But this is not Tron. This is Kabuki: Quantum Fighter. Rather than get decked out in glowing neon spandex, the psyche of our hero, Colonel Scott O'Connor, takes the form of a Japanese kabuki actor. Now this just sounds vaguely like a Troma filmthat was released the year before. Hmm.
Anyway, how does our intrepid kabuki hero kabuki kill his enemies? With his long, red mane of kabuki hair. Seriously, there's more head-banging in this game than most heavy metal concerts. All of this insanity aside, however, the game is actually not terrible. And though I still have yet to get beyond the first stage, I'd hesitantly call it good by the standards of early '90s action platformers. I mean, don't get me wrong, the game is completely ridiculous. But it's a game on a console popularized by a rotund Italian in overalls that eats mushrooms to grow huge and save a princess from a fire-breathing turtle. In that regard, Kabuki: Quantum Fighter's premise is actually par for the course.
There is one reason and one reason only that I bought Dragon Power, and it's not because of the gameplay (which is pretty crap). It's because it's a Dragon Ball game in a ridiculously thin disguise. Sort of like putting on glasses and pretending you're not Superman. Except that those that know better aren't stupid enough to believe it.
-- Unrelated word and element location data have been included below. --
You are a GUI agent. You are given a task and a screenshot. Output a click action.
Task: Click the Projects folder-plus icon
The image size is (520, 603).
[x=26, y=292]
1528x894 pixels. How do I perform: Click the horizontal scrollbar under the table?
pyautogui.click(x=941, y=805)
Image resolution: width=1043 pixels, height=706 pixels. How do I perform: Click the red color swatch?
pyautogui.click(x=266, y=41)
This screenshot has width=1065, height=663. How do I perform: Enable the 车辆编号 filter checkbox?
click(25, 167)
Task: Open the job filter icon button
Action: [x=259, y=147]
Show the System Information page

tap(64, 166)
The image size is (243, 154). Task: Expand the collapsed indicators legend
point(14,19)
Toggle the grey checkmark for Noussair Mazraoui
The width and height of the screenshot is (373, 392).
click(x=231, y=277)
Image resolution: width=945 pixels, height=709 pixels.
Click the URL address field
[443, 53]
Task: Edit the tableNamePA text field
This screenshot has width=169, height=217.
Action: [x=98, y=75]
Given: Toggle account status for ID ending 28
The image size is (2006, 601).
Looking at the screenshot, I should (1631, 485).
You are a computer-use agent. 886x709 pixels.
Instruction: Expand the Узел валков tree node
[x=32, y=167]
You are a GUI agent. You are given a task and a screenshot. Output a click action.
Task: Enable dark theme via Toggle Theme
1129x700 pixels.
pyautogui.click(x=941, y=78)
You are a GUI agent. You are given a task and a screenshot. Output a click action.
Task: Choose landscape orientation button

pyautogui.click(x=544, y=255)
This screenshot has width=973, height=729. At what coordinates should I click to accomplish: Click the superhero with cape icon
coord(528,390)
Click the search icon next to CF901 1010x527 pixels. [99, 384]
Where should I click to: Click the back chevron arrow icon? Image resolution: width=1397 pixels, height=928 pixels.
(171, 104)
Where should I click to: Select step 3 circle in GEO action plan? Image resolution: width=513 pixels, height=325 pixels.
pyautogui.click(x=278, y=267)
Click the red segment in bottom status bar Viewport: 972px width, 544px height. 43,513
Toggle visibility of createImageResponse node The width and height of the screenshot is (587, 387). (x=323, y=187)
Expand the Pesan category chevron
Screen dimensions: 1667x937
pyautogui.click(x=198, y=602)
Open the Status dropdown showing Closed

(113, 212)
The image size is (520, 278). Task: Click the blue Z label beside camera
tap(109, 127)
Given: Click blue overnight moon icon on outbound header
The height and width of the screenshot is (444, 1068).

Dragon Power is more or less a history lesson on censorship and localization in the NES era. The game was released well before anything Dragon Ball had become popular in the west, so Bandai decided to strip out all of the Dragon Ball-ness by changing names, giving Goku a shorter haircut and a Karate Kid bandana, and transforming Master Roshi's perverted desire for panties into a desire for sandwiches (which arguably is even more perverted).
It's the sort of ridiculous localization that thankfully just doesn't happen that often anymore. Not that I'm really clamoring to play a properly localized version of Dragon Power. It's a pretty bad game. Clunky controls and poor combat would doom this game to obscurity if it weren't for its translation asking you to bring Master Roshi all the sandwiches you can find.